Allow me to tell you a little about the Duc de Chartres.  Only then will you understand my leap in reasoning.  Louis Philippe Joseph d'Orléans was a French nobleman.  He was not just any old French nobleman, though.  He was a member of the Bourbon family, a cousin by blood to Louis XVI.

On 5 April 1769, he married Louise Marie Adélaïde de Bourbon (yes, they were kissing cousins).  Adélaïde was a pretty woman with porcelain skin, a slender physique, and melancholy expression.  Although she was madly in love with Louis Philippe, theirs was not to be a matrimony of bliss.  He simply did not return her affections (though he was rather fond of her enormous fortune).  
 

A libertine of the first order, Chartres conducted numerous liaisons.  While poor Adélaïde was giving birth to their first child, a stillborn daughter, Chartres was carrying on a clandestine liaison with one of his wife's ladies-in-waiting.
Chartres even kept a list of all of the women he knew divided into seven categories: beautiful, pretty, passable, ugly, frightful, hideous, and abominable.

My disdain for the Duc de Chartres was evident in my novel The Queen's Folly, where, drawing upon contemporary journals, I had him crushing rats beneath his heal and forcing himself on pretty, young servants.
I have a more compelling reason for disliking the duke: he was a bitter enemy of my beloved Marie Antoinette.  In fact, he funded the production of countless pornographic pamphlets the disparaged the queen.  One featured Marie Antoinette and her dearest friend, Princess Lamballe (who, incidentally, was Adélaïde's sister-in-law), involved in oral copulation. 
In 1793, in the ultimate show of disloyalty and hypocrisy, Chartres cast his vote in favor of sending Louis XVI to the guillotine.  Louis Philippe Joseph d'Orleans, a prince of the blood, one of the most powerful aristocrats in all of France, condoned and supported regicide.  

His actions deeply wounded his wife, Adélaïde.  She did not agree with his political waffling, nor his underhanded, spiteful tactics. 

In Ghosthunter, Marsden writes that the memories stored in inanimate objects could be replayed if the conditions were right, if the people present were "sensitive to such paranormal emanations."
Paranormal emanations? 
I know.  It sounds like a ridiculous heap of stinking crap, doesn't it? 
Still, I can't help but wonder if the rings of the Duc and Duchesse de Chartres would emanate any particular memories. 
Would they project the hope and joy the young, naive Adélaïde must have felt when her dashing duke slipped the bands on her finger? 
Or would they convey the heartbreak she suffered when she first discovered her husband was as faithless as a hound in heat?
Or perhaps the slender golden bands would emanate the profound sorrow Adélaïde surely felt upon learning that her gentle, sweet, much beloved sister-in-law, Princess Lamballe, had been raped, mutilated, and decapitated, her head stuck on a pike and marched through the squalid city streets.

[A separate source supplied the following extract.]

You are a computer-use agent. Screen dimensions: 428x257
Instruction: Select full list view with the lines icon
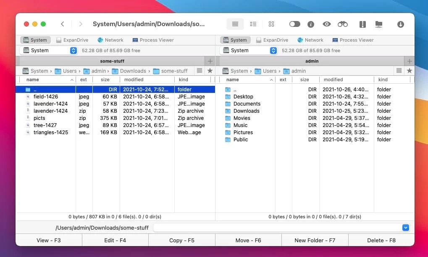(x=235, y=24)
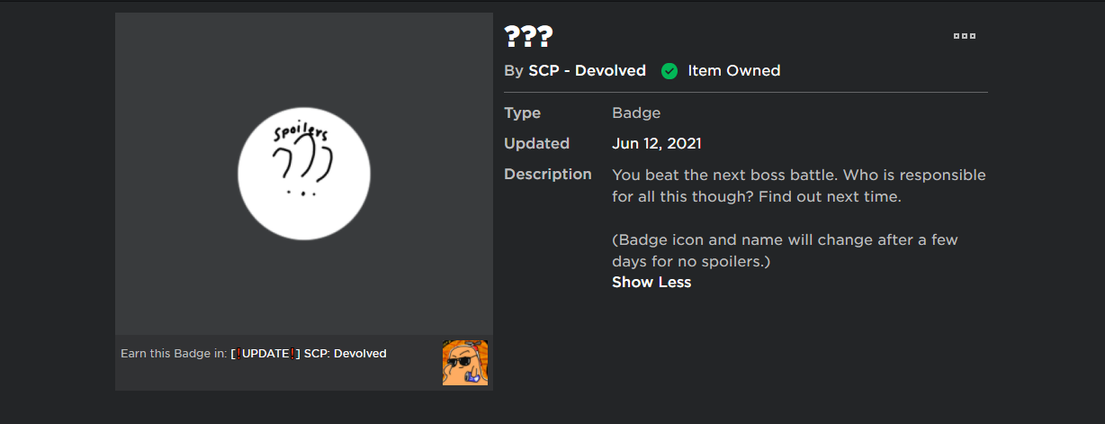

As I look at the golden rings, I can't help but wonder if the fracture in one of the bands is a physical manifestation, a very real representation, of the Duc and Duchesse's marriage. . .for their's was surely a fractured alliance.

A final thought occurs to me, several months after Chartres cast his fateful vote, he was convicted of treason and condemned to death.  On 6 November 1793, Chartres followed in his cousin's footsteps and mounted the scaffold.  The razor sharp blade forever cleaved him from the woman he had once pledged to cleave unto.

Comments

  1. I always enjoy your posts but this one is now my favorite. I feel sorry for Marie Adelaide. It must have been a terrible thing to be married to a man as bad as her husband. Thank you for this post. You're a brilliant writer.